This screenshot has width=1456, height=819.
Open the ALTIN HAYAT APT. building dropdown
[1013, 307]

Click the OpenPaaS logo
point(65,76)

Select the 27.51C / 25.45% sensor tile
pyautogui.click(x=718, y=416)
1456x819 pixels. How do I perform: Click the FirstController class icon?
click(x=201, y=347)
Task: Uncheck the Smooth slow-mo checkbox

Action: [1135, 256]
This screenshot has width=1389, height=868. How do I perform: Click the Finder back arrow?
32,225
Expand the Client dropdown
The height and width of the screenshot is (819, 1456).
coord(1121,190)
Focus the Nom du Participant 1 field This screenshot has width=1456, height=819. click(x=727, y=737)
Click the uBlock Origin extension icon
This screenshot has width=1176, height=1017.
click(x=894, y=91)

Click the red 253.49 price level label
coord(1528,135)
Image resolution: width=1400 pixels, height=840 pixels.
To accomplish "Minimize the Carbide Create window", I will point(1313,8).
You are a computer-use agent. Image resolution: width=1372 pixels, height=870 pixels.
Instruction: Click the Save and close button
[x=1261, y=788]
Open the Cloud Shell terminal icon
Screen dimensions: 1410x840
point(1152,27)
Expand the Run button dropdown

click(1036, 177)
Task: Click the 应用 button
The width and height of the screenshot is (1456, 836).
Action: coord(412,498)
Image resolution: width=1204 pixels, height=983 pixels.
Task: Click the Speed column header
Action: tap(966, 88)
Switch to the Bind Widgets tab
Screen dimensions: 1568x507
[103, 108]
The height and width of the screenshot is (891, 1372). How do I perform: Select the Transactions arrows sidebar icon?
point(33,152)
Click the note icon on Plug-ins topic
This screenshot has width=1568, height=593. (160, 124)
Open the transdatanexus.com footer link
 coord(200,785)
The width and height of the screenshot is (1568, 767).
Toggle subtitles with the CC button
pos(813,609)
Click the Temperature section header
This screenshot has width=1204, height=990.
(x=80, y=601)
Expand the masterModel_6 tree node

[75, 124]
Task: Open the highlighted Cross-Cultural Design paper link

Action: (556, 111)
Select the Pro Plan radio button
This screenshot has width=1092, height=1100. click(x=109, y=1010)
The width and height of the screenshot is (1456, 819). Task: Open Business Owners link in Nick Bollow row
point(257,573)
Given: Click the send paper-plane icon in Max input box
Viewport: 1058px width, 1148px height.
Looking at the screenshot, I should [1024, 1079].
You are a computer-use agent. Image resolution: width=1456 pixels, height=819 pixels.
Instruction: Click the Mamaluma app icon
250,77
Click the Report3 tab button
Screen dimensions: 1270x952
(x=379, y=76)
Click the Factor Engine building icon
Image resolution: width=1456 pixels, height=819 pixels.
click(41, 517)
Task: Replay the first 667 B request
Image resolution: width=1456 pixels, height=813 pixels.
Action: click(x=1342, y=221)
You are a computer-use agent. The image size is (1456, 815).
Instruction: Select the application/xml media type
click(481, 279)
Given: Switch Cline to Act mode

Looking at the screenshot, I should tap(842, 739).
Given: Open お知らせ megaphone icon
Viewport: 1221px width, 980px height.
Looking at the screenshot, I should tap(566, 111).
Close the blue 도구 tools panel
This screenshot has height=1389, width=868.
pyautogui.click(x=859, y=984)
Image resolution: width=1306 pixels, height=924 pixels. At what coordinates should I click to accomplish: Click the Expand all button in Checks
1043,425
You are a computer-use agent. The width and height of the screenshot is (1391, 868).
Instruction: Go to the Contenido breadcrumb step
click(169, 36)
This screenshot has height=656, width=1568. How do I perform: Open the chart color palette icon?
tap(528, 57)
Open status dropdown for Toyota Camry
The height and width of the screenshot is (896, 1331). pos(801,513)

» **WORK ITEM**: Including any blank lines, repeat the data exactly.

» **SOLUTION**:
This screenshot has width=1456, height=819.
Open the ALTIN HAYAT APT. building dropdown
[1013, 307]

Click the OpenPaaS logo
point(65,76)

Select the 27.51C / 25.45% sensor tile
pyautogui.click(x=718, y=416)
1456x819 pixels. How do I perform: Click the FirstController class icon?
click(x=201, y=347)
Task: Uncheck the Smooth slow-mo checkbox

Action: [1135, 256]
This screenshot has width=1389, height=868. How do I perform: Click the Finder back arrow?
32,225
Expand the Client dropdown
The height and width of the screenshot is (819, 1456).
coord(1121,190)
Focus the Nom du Participant 1 field This screenshot has width=1456, height=819. click(x=727, y=737)
Click the uBlock Origin extension icon
This screenshot has width=1176, height=1017.
click(x=894, y=91)

Click the red 253.49 price level label
coord(1528,135)
Image resolution: width=1400 pixels, height=840 pixels.
To accomplish "Minimize the Carbide Create window", I will point(1313,8).
You are a computer-use agent. Image resolution: width=1372 pixels, height=870 pixels.
Instruction: Click the Save and close button
[x=1261, y=788]
Open the Cloud Shell terminal icon
Screen dimensions: 1410x840
point(1152,27)
Expand the Run button dropdown

click(1036, 177)
Task: Click the 应用 button
The width and height of the screenshot is (1456, 836).
Action: coord(412,498)
Image resolution: width=1204 pixels, height=983 pixels.
Task: Click the Speed column header
Action: tap(966, 88)
Switch to the Bind Widgets tab
Screen dimensions: 1568x507
[103, 108]
The height and width of the screenshot is (891, 1372). How do I perform: Select the Transactions arrows sidebar icon?
point(33,152)
Click the note icon on Plug-ins topic
This screenshot has width=1568, height=593. (160, 124)
Open the transdatanexus.com footer link
 coord(200,785)
The width and height of the screenshot is (1568, 767).
Toggle subtitles with the CC button
pos(813,609)
Click the Temperature section header
This screenshot has width=1204, height=990.
(x=80, y=601)
Expand the masterModel_6 tree node

[75, 124]
Task: Open the highlighted Cross-Cultural Design paper link

Action: (556, 111)
Select the Pro Plan radio button
This screenshot has width=1092, height=1100. click(x=109, y=1010)
The width and height of the screenshot is (1456, 819). Task: Open Business Owners link in Nick Bollow row
point(257,573)
Given: Click the send paper-plane icon in Max input box
Viewport: 1058px width, 1148px height.
Looking at the screenshot, I should [1024, 1079].
You are a computer-use agent. Image resolution: width=1456 pixels, height=819 pixels.
Instruction: Click the Mamaluma app icon
250,77
Click the Report3 tab button
Screen dimensions: 1270x952
(x=379, y=76)
Click the Factor Engine building icon
Image resolution: width=1456 pixels, height=819 pixels.
click(41, 517)
Task: Replay the first 667 B request
Image resolution: width=1456 pixels, height=813 pixels.
Action: click(x=1342, y=221)
You are a computer-use agent. The image size is (1456, 815).
Instruction: Select the application/xml media type
click(481, 279)
Given: Switch Cline to Act mode

Looking at the screenshot, I should tap(842, 739).
Given: Open お知らせ megaphone icon
Viewport: 1221px width, 980px height.
Looking at the screenshot, I should tap(566, 111).
Close the blue 도구 tools panel
This screenshot has height=1389, width=868.
pyautogui.click(x=859, y=984)
Image resolution: width=1306 pixels, height=924 pixels. At what coordinates should I click to accomplish: Click the Expand all button in Checks
1043,425
You are a computer-use agent. The width and height of the screenshot is (1391, 868).
Instruction: Go to the Contenido breadcrumb step
click(169, 36)
This screenshot has height=656, width=1568. How do I perform: Open the chart color palette icon?
tap(528, 57)
Open status dropdown for Toyota Camry
The height and width of the screenshot is (896, 1331). pos(801,513)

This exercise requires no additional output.